È appena salita una signora stracarica di borsoni, ha l'aria seccata nel vedere che il regionale delle otto di domenica mattina è ancora più pieno del solito. Daniel e Tabita, congolesi, viaggiano davanti a me, si alzano per cederle il posto, la vecchia tira dritto fingendo di non avere sentito.

A Cuneo forse si accorgono dei goffi sorrisi con cui tento di fare gli onori di casa, per rendere un po' più ospitali questi sedili puzzolenti dell'occidente progredito, e attaccano bottone. Tabita mi invita ai gruppi di discussione su Dio che organizza con le sue amiche, “la cosa più importante della mia nuova vita”. Lusingata, declino cortesemente, spiegando che ho scelto l'altra parrocchia.
Mi chiede di cosa mi occupo, e rispondo “scrittrice” con la sensazione di spararla grossa, di solito opto per “disoccupata”, che è comunque quasi un sinonimo. È a questo punto che gli occhi di Daniel si illuminano: “Da sempre speravo di incontrare uno di voi écrivain, devo dirvi una cosa che non avete ancora capito.

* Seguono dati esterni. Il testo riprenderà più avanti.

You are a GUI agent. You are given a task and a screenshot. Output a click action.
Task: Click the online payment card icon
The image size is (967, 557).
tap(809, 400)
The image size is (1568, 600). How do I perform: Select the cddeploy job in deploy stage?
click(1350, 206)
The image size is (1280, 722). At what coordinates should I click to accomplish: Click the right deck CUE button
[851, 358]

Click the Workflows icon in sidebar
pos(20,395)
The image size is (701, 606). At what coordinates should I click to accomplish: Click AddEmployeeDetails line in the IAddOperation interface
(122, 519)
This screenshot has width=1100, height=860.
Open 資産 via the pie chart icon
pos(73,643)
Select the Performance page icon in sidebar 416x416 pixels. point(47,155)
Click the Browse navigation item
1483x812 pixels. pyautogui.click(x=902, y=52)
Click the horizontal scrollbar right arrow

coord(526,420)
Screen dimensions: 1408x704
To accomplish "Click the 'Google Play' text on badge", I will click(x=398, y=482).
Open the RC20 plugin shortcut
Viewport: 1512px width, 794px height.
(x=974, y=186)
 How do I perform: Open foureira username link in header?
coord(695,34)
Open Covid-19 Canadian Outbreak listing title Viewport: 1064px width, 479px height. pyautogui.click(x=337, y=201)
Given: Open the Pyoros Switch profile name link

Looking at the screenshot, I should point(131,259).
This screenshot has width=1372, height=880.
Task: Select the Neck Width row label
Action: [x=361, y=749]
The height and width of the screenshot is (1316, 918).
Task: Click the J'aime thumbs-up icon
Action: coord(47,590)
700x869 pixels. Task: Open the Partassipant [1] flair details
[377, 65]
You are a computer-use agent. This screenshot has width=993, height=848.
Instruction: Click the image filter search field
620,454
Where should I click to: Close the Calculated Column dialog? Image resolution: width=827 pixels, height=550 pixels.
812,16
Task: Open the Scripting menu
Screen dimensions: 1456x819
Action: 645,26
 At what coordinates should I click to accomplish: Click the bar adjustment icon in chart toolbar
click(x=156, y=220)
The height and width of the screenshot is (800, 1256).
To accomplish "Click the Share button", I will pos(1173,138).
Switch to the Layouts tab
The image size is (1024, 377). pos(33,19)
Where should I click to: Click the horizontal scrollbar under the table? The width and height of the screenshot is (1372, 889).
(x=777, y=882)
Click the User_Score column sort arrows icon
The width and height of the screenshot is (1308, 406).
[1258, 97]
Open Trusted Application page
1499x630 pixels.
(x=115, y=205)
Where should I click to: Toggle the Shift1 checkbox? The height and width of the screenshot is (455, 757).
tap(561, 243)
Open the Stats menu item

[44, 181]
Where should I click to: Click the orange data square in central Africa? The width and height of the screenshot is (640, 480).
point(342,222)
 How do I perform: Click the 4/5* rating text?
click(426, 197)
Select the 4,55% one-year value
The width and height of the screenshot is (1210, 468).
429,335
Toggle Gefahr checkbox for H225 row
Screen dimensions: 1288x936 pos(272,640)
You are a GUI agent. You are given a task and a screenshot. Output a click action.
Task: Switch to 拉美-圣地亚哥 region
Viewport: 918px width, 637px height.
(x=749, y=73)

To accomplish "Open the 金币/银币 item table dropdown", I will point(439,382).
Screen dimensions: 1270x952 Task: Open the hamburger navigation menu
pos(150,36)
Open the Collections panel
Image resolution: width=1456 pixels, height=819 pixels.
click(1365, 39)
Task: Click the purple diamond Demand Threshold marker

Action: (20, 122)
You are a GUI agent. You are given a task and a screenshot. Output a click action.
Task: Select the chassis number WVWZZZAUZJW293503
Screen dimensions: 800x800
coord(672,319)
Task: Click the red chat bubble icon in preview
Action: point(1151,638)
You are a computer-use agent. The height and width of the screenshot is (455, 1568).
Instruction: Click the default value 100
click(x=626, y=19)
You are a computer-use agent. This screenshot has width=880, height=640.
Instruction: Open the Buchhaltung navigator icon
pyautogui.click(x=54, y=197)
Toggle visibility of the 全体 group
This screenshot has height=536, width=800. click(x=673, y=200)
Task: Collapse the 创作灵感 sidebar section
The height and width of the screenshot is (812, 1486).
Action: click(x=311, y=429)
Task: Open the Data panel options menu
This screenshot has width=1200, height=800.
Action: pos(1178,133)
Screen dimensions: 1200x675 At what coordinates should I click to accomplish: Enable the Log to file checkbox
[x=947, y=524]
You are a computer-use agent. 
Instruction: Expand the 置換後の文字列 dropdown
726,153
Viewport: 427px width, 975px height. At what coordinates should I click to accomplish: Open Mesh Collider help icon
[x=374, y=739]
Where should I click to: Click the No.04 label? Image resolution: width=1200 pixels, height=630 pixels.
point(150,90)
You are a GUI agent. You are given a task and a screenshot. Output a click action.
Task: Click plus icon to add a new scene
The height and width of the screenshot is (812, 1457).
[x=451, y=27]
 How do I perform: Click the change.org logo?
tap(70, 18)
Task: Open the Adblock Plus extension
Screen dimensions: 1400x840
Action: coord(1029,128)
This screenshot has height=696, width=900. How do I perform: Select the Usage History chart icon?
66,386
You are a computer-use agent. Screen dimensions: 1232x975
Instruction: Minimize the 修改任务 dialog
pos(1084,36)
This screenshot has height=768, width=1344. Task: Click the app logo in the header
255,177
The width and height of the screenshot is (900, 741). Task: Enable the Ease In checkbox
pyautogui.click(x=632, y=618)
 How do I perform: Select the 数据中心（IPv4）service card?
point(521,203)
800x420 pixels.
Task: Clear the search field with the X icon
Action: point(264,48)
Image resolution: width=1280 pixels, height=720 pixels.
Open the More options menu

Perché perdete il vostro tempo a inventarvi tutte quelle cose di fantasia, quando l'unica cosa che potreste fare per riparare a quanto avete fatto all'Afrique sarebbe raccontare le nostre storie?”.
 
Sorrido, mi sento in colpa, penso a quanto ho studiato sul postcoloniale, alle voci subalterne che devono parlare da sé. Gli dico che potrebbe raccontarla lui, per cinque minuti io provo a convincerlo a diventare scrittore, lui ad arruolarmi con sé come predicatrice della Chiesa Evangelica. Mi dice che in Congo nessuna casa editrice accetta libri scritti da uomini di colore, non vede perché qui dovrebbe essere diverso. “Visto che non sono venuto qui, come dicono, per rubarti il lavoro”, conclude prima di scendere, “l'unica cosa che io posso fare in Italia è cedere il posto, in nome dell'Onnipotente, a vecchine che comunque lo rifiuterebbero. Tu, almeno, raccontagli di me”.